= PROBLEM TO SOLVE =
Gather, from the data below, each line in which the word "Select" occurs.

┄┄┄┄┄┄┄┄┄┄

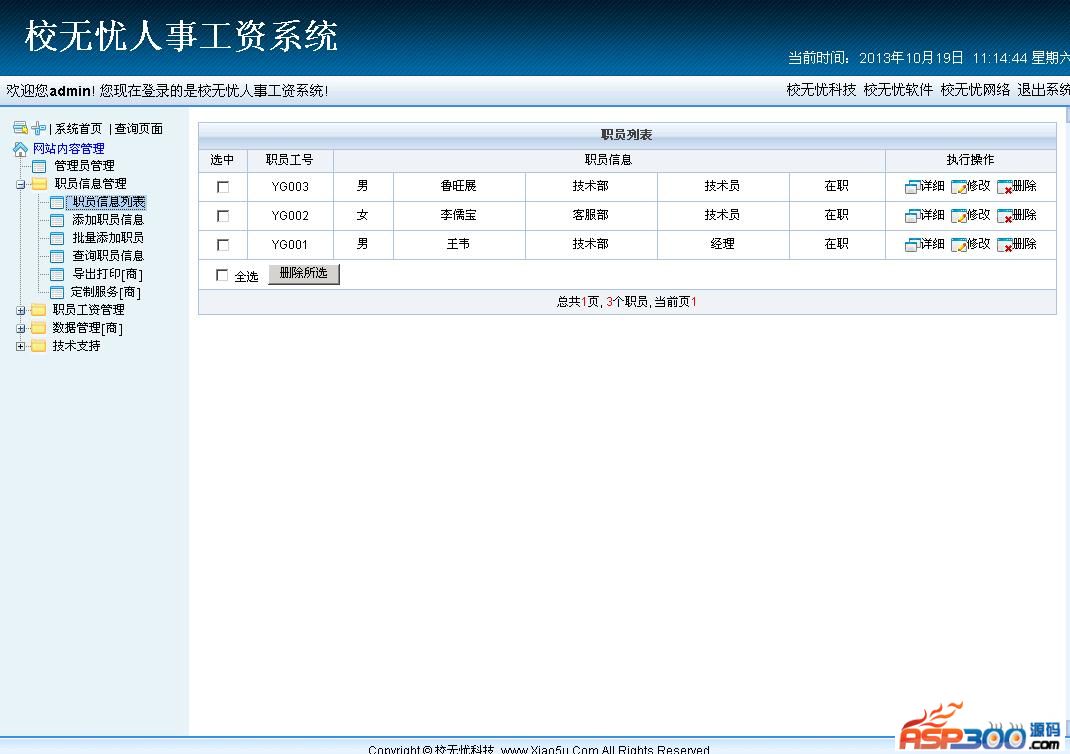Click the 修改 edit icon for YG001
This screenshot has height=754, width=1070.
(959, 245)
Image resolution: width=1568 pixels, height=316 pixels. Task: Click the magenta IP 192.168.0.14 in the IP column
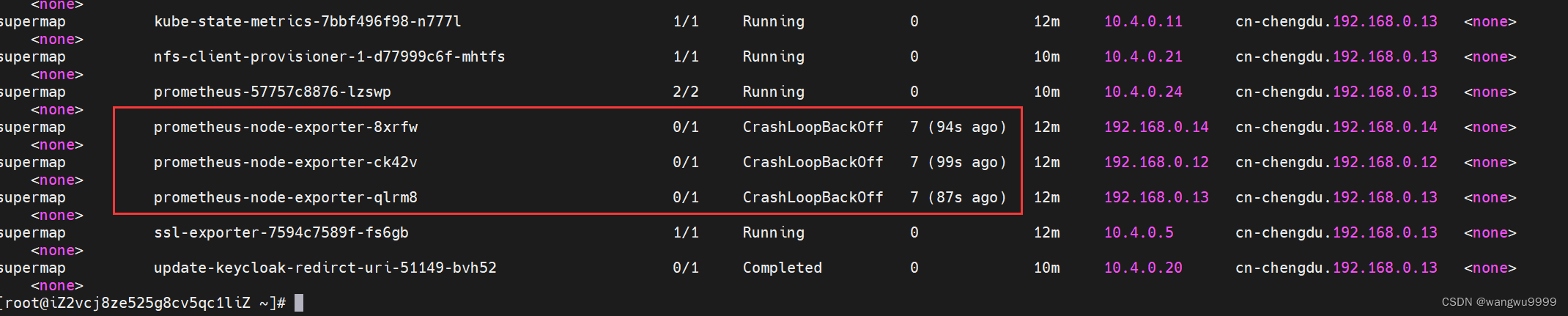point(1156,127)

┄┄┄┄┄┄┄┄┄┄

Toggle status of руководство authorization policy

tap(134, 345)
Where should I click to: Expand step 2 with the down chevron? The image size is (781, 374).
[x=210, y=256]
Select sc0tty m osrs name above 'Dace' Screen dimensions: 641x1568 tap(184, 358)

┄┄┄┄┄┄┄┄┄┄

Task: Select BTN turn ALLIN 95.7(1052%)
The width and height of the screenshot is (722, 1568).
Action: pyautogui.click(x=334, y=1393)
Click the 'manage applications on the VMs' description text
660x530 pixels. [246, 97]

┄┄┄┄┄┄┄┄┄┄

= THE ANSWER =
Select sc0tty m osrs name above 'Dace' Screen dimensions: 641x1568 tap(184, 358)
Task: Select BTN turn ALLIN 95.7(1052%)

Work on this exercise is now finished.